** SHORT EXERCISE **
Render the entries below as a JSON list of strings, with one string for each line and blank lines omitted.

** DATA FOR THIS EXERCISE **
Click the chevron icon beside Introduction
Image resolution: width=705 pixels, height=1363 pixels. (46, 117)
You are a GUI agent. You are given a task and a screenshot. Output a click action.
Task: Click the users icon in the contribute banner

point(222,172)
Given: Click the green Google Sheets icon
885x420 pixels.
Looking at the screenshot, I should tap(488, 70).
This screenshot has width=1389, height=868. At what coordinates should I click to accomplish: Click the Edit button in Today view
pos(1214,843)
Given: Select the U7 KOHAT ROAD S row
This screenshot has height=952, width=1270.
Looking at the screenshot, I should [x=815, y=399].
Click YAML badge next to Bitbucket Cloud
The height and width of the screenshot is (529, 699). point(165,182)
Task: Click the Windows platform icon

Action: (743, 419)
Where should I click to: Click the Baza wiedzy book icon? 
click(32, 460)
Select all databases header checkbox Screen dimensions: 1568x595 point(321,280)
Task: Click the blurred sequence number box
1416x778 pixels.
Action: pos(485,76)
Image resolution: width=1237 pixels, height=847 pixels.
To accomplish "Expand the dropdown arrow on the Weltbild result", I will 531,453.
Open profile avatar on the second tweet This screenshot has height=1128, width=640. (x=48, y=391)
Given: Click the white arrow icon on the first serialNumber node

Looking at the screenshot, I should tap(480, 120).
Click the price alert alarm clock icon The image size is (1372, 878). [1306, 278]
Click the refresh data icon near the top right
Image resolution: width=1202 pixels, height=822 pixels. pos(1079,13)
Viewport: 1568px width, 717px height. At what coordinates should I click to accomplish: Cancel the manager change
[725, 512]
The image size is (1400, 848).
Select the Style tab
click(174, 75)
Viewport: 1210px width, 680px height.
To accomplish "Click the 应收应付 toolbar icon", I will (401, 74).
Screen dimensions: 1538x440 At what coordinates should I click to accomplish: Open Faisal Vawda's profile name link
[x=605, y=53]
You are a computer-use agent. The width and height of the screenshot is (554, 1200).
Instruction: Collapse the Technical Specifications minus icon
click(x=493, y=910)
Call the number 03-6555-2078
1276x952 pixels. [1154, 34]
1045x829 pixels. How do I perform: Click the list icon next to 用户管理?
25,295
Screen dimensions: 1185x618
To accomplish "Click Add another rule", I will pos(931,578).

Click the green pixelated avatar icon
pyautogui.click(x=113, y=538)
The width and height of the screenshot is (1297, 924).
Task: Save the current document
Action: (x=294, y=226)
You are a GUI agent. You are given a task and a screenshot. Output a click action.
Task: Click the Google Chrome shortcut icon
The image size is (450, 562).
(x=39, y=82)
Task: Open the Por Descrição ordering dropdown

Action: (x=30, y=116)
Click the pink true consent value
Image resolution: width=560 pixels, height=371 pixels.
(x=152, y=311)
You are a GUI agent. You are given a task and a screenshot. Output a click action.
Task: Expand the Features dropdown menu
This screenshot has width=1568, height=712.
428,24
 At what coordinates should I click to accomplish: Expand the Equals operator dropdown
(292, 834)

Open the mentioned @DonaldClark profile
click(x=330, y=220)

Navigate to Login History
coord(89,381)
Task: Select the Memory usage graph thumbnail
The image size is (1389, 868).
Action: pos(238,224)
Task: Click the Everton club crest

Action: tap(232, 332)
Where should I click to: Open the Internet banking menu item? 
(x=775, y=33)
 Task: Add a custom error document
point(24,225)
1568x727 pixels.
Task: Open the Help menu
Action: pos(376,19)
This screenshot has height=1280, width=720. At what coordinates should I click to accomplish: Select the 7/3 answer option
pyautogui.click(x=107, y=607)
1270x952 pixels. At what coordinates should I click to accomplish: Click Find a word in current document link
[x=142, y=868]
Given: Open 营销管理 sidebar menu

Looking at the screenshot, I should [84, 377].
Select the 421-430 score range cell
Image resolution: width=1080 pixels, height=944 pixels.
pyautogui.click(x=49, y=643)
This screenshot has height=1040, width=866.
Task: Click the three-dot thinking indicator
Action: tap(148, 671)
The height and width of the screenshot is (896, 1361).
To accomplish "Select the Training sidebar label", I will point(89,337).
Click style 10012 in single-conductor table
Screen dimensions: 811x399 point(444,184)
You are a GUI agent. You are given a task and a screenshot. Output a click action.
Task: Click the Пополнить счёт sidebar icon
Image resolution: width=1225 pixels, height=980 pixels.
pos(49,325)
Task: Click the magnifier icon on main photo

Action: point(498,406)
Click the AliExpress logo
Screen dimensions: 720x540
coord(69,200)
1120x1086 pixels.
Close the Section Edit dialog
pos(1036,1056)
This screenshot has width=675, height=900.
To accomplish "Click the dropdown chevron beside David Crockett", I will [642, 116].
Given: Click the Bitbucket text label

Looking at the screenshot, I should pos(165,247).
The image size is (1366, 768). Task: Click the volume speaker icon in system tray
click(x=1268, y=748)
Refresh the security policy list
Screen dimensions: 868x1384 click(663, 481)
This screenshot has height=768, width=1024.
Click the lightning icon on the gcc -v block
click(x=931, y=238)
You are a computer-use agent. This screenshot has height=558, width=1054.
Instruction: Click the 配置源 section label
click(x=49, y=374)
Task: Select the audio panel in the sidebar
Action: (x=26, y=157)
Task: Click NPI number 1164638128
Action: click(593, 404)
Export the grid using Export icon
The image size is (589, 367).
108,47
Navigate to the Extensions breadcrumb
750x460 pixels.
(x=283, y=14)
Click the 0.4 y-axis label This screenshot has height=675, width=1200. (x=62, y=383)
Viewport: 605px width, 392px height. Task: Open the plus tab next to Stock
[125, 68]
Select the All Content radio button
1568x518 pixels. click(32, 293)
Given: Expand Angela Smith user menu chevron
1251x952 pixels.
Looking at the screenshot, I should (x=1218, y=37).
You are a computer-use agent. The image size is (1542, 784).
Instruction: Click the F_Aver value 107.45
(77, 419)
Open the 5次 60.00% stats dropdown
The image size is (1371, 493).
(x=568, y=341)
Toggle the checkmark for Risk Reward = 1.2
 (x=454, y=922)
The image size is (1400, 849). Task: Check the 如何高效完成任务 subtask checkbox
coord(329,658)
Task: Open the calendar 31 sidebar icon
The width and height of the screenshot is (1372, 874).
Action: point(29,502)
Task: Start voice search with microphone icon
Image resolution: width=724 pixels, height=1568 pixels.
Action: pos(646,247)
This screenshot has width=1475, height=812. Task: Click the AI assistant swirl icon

** WRITTEN ANSWER **
[
  "Click the chevron icon beside Introduction",
  "Image resolution: width=705 pixels, height=1363 pixels. (46, 117)",
  "You are a GUI agent. You are given a task and a screenshot. Output a click action.",
  "Task: Click the users icon in the contribute banner",
  "point(222,172)",
  "Given: Click the green Google Sheets icon",
  "885x420 pixels.",
  "Looking at the screenshot, I should tap(488, 70).",
  "This screenshot has width=1389, height=868. At what coordinates should I click to accomplish: Click the Edit button in Today view",
  "pos(1214,843)",
  "Given: Select the U7 KOHAT ROAD S row",
  "This screenshot has height=952, width=1270.",
  "Looking at the screenshot, I should [x=815, y=399].",
  "Click YAML badge next to Bitbucket Cloud",
  "The height and width of the screenshot is (529, 699). point(165,182)",
  "Task: Click the Windows platform icon",
  "Action: (743, 419)",
  "Where should I click to: Click the Baza wiedzy book icon? ",
  "click(32, 460)",
  "Select all databases header checkbox Screen dimensions: 1568x595 point(321,280)",
  "Task: Click the blurred sequence number box",
  "1416x778 pixels.",
  "Action: pos(485,76)",
  "Image resolution: width=1237 pixels, height=847 pixels.",
  "To accomplish \"Expand the dropdown arrow on the Weltbild result\", I will 531,453.",
  "Open profile avatar on the second tweet This screenshot has height=1128, width=640. (x=48, y=391)",
  "Given: Click the white arrow icon on the first serialNumber node",
  "Looking at the screenshot, I should tap(480, 120).",
  "Click the price alert alarm clock icon The image size is (1372, 878). [1306, 278]",
  "Click the refresh data icon near the top right",
  "Image resolution: width=1202 pixels, height=822 pixels. pos(1079,13)",
  "Viewport: 1568px width, 717px height. At what coordinates should I click to accomplish: Cancel the manager change",
  "[725, 512]",
  "The image size is (1400, 848).",
  "Select the Style tab",
  "click(174, 75)",
  "Viewport: 1210px width, 680px height.",
  "To accomplish \"Click the 应收应付 toolbar icon\", I will (401, 74).",
  "Screen dimensions: 1538x440 At what coordinates should I click to accomplish: Open Faisal Vawda's profile name link",
  "[x=605, y=53]",
  "You are a computer-use agent. The width and height of the screenshot is (554, 1200).",
  "Instruction: Collapse the Technical Specifications minus icon",
  "click(x=493, y=910)",
  "Call the number 03-6555-2078",
  "1276x952 pixels. [1154, 34]",
  "1045x829 pixels. How do I perform: Click the list icon next to 用户管理?",
  "25,295",
  "Screen dimensions: 1185x618",
  "To accomplish \"Click Add another rule\", I will pos(931,578).",
  "Click the green pixelated avatar icon",
  "pyautogui.click(x=113, y=538)",
  "The width and height of the screenshot is (1297, 924).",
  "Task: Save the current document",
  "Action: (x=294, y=226)",
  "You are a GUI agent. You are given a task and a screenshot. Output a click action.",
  "Task: Click the Google Chrome shortcut icon",
  "The image size is (450, 562).",
  "(x=39, y=82)",
  "Task: Open the Por Descrição ordering dropdown",
  "Action: (x=30, y=116)",
  "Click the pink true consent value",
  "Image resolution: width=560 pixels, height=371 pixels.",
  "(x=152, y=311)",
  "You are a GUI agent. You are given a task and a screenshot. Output a click action.",
  "Task: Expand the Features dropdown menu",
  "This screenshot has width=1568, height=712.",
  "428,24",
  " At what coordinates should I click to accomplish: Expand the Equals operator dropdown",
  "(292, 834)",
  "Open the mentioned @DonaldClark profile",
  "click(x=330, y=220)",
  "Navigate to Login History",
  "coord(89,381)",
  "Task: Select the Memory usage graph thumbnail",
  "The image size is (1389, 868).",
  "Action: pos(238,224)",
  "Task: Click the Everton club crest",
  "Action: tap(232, 332)",
  "Where should I click to: Open the Internet banking menu item? ",
  "(x=775, y=33)",
  " Task: Add a custom error document",
  "point(24,225)",
  "1568x727 pixels.",
  "Task: Open the Help menu",
  "Action: pos(376,19)",
  "This screenshot has height=1280, width=720. At what coordinates should I click to accomplish: Select the 7/3 answer option",
  "pyautogui.click(x=107, y=607)",
  "1270x952 pixels. At what coordinates should I click to accomplish: Click Find a word in current document link",
  "[x=142, y=868]",
  "Given: Open 营销管理 sidebar menu",
  "Looking at the screenshot, I should [84, 377].",
  "Select the 421-430 score range cell",
  "Image resolution: width=1080 pixels, height=944 pixels.",
  "pyautogui.click(x=49, y=643)",
  "This screenshot has height=1040, width=866.",
  "Task: Click the three-dot thinking indicator",
  "Action: tap(148, 671)",
  "The height and width of the screenshot is (896, 1361).",
  "To accomplish \"Select the Training sidebar label\", I will point(89,337).",
  "Click style 10012 in single-conductor table",
  "Screen dimensions: 811x399 point(444,184)",
  "You are a GUI agent. You are given a task and a screenshot. Output a click action.",
  "Task: Click the Пополнить счёт sidebar icon",
  "Image resolution: width=1225 pixels, height=980 pixels.",
  "pos(49,325)",
  "Task: Click the magnifier icon on main photo",
  "Action: point(498,406)",
  "Click the AliExpress logo",
  "Screen dimensions: 720x540",
  "coord(69,200)",
  "1120x1086 pixels.",
  "Close the Section Edit dialog",
  "pos(1036,1056)",
  "This screenshot has width=675, height=900.",
  "To accomplish \"Click the dropdown chevron beside David Crockett\", I will [642, 116].",
  "Given: Click the Bitbucket text label",
  "Looking at the screenshot, I should pos(165,247).",
  "The image size is (1366, 768). Task: Click the volume speaker icon in system tray",
  "click(x=1268, y=748)",
  "Refresh the security policy list",
  "Screen dimensions: 868x1384 click(663, 481)",
  "This screenshot has height=768, width=1024.",
  "Click the lightning icon on the gcc -v block",
  "click(x=931, y=238)",
  "You are a computer-use agent. This screenshot has height=558, width=1054.",
  "Instruction: Click the 配置源 section label",
  "click(x=49, y=374)",
  "Task: Select the audio panel in the sidebar",
  "Action: (x=26, y=157)",
  "Task: Click NPI number 1164638128",
  "Action: click(593, 404)",
  "Export the grid using Export icon",
  "The image size is (589, 367).",
  "108,47",
  "Navigate to the Extensions breadcrumb",
  "750x460 pixels.",
  "(x=283, y=14)",
  "Click the 0.4 y-axis label This screenshot has height=675, width=1200. (x=62, y=383)",
  "Viewport: 605px width, 392px height. Task: Open the plus tab next to Stock",
  "[125, 68]",
  "Select the All Content radio button",
  "1568x518 pixels. click(32, 293)",
  "Given: Expand Angela Smith user menu chevron",
  "1251x952 pixels.",
  "Looking at the screenshot, I should (x=1218, y=37).",
  "You are a computer-use agent. The image size is (1542, 784).",
  "Instruction: Click the F_Aver value 107.45",
  "(77, 419)",
  "Open the 5次 60.00% stats dropdown",
  "The image size is (1371, 493).",
  "(x=568, y=341)",
  "Toggle the checkmark for Risk Reward = 1.2",
  " (x=454, y=922)",
  "The image size is (1400, 849). Task: Check the 如何高效完成任务 subtask checkbox",
  "coord(329,658)",
  "Task: Open the calendar 31 sidebar icon",
  "The width and height of the screenshot is (1372, 874).",
  "Action: point(29,502)",
  "Task: Start voice search with microphone icon",
  "Image resolution: width=724 pixels, height=1568 pixels.",
  "Action: pos(646,247)",
  "This screenshot has width=1475, height=812. Task: Click the AI assistant swirl icon"
]